ヘルフタの聖ゲルトルート(聖大ゲルトルート)
Hl. Gertrud von Helfta (Ste. Gertrude de Helfta), Hl. Gertrud die Grosse
(Ste Gertrude la grande)
ヘルフタの聖ゲルトルート、または聖大ゲルトルート (Hl. Gertrud von Helfta, Gertrude die Grosse,
1256 - 1302) はベネディクト会の修道女で、たいへん高度な古典的教養の持ち主であるとともに重要な神秘思想家としても知られます。
【聖ゲルトルートの生涯】
聖ゲルトルートは1256年1月6日、現在ではマルティン・ルターの生地として知られるザクセン=アンハルト州ルターシュタット・アイスレーベン (Lutherstadt
Eisleben) に生まれました。5歳のときに、ハッケボルンのゲルトルート (Gertrud von Hackeborn, 1223 - 1292)

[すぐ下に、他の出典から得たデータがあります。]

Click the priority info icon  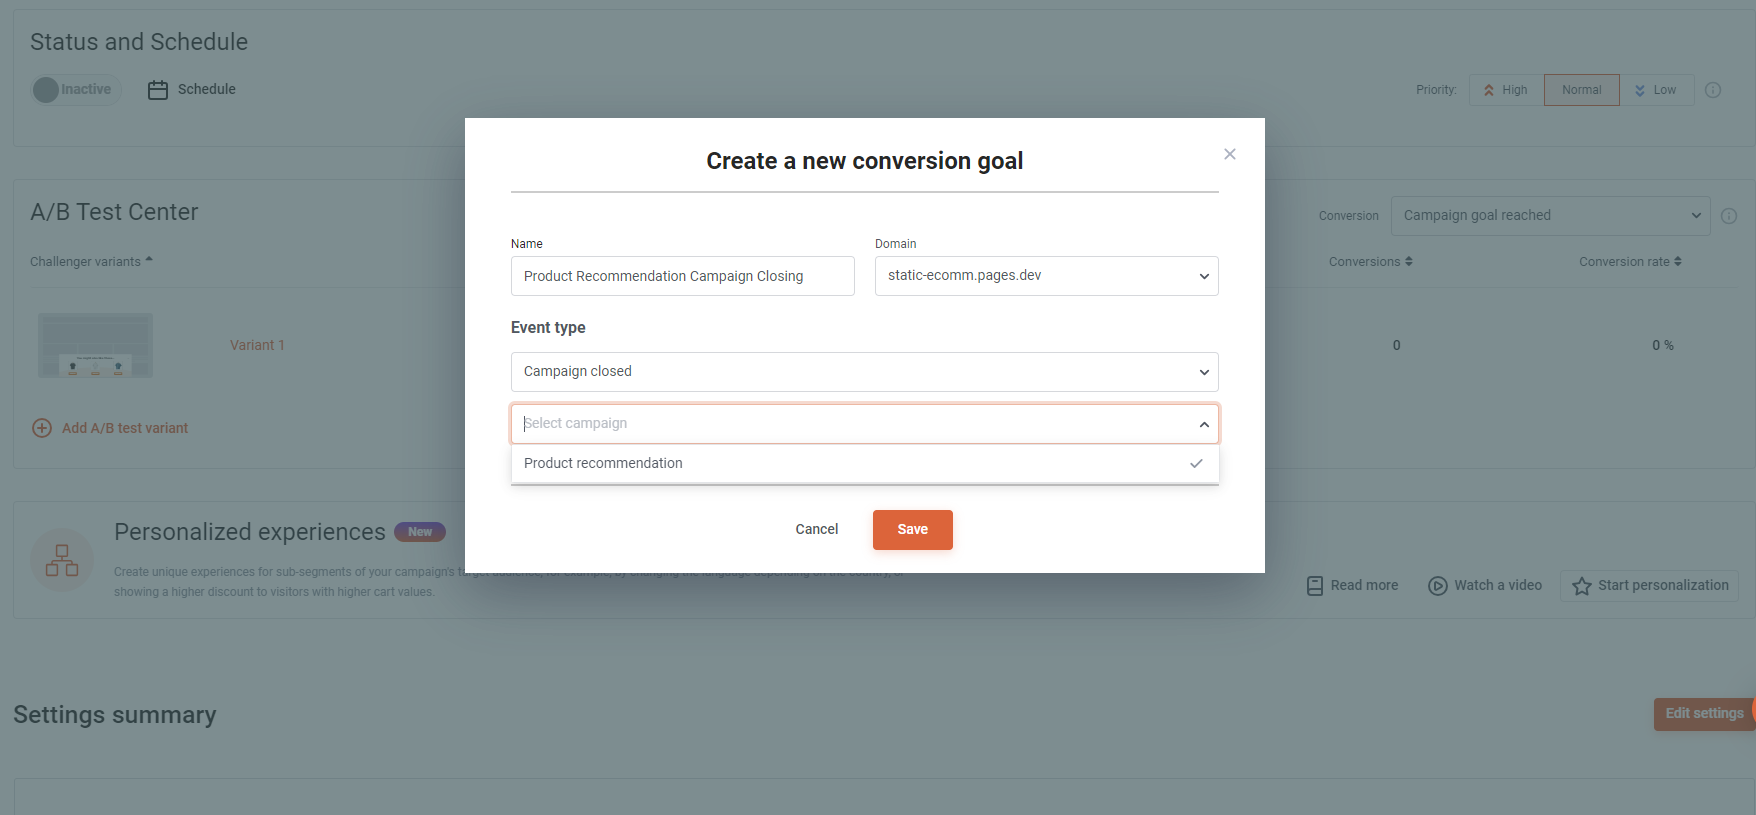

が院長を務めるロダルスドルフ (Rodalsdorf) のベネディクト会修道院に預けられ、院長の妹であるメヒティルト (Hl. Mechtild
von Hackeborn; c. 1241 - 1298) のもとで教育を受けました。
修道院長ゲルトルートは霊的教育とならんで自由学科も重視していました。少女ゲルトルートはこの修道院で古典的教養を身に着け、ラテン語で自由に読み書きするようになりました。ロダルスドルフ
(Rodalsdorf) での勉学を終えた15歳の頃、ゲルトルートはヘルフタ (Helfta) の修道院に移って修道女となり、やがて教師の役割を務めるようになりました。
ゲルトルートは古典文学とラテン語の勉学に情熱を傾けたために信仰生活がおろそかになりがちで、24歳の頃には変化が無い修道生活を苦痛に感じ始めていました。1280年のクリスマスが近づくとゲルトルートの苦悩は大きくなり、抑鬱状態になってしまいます。しかし翌1281年1月27日、25歳になったばかりのゲルトルートは復活のキリストを幻視して、「恐れることは無い。わたしがあなたを救って自由の身にしよう」という声を聞きます。ゲルトルートはこの出来事によって回心し、文学の研究を止めて、聖書研究と祈りに身を捧げる決心をします。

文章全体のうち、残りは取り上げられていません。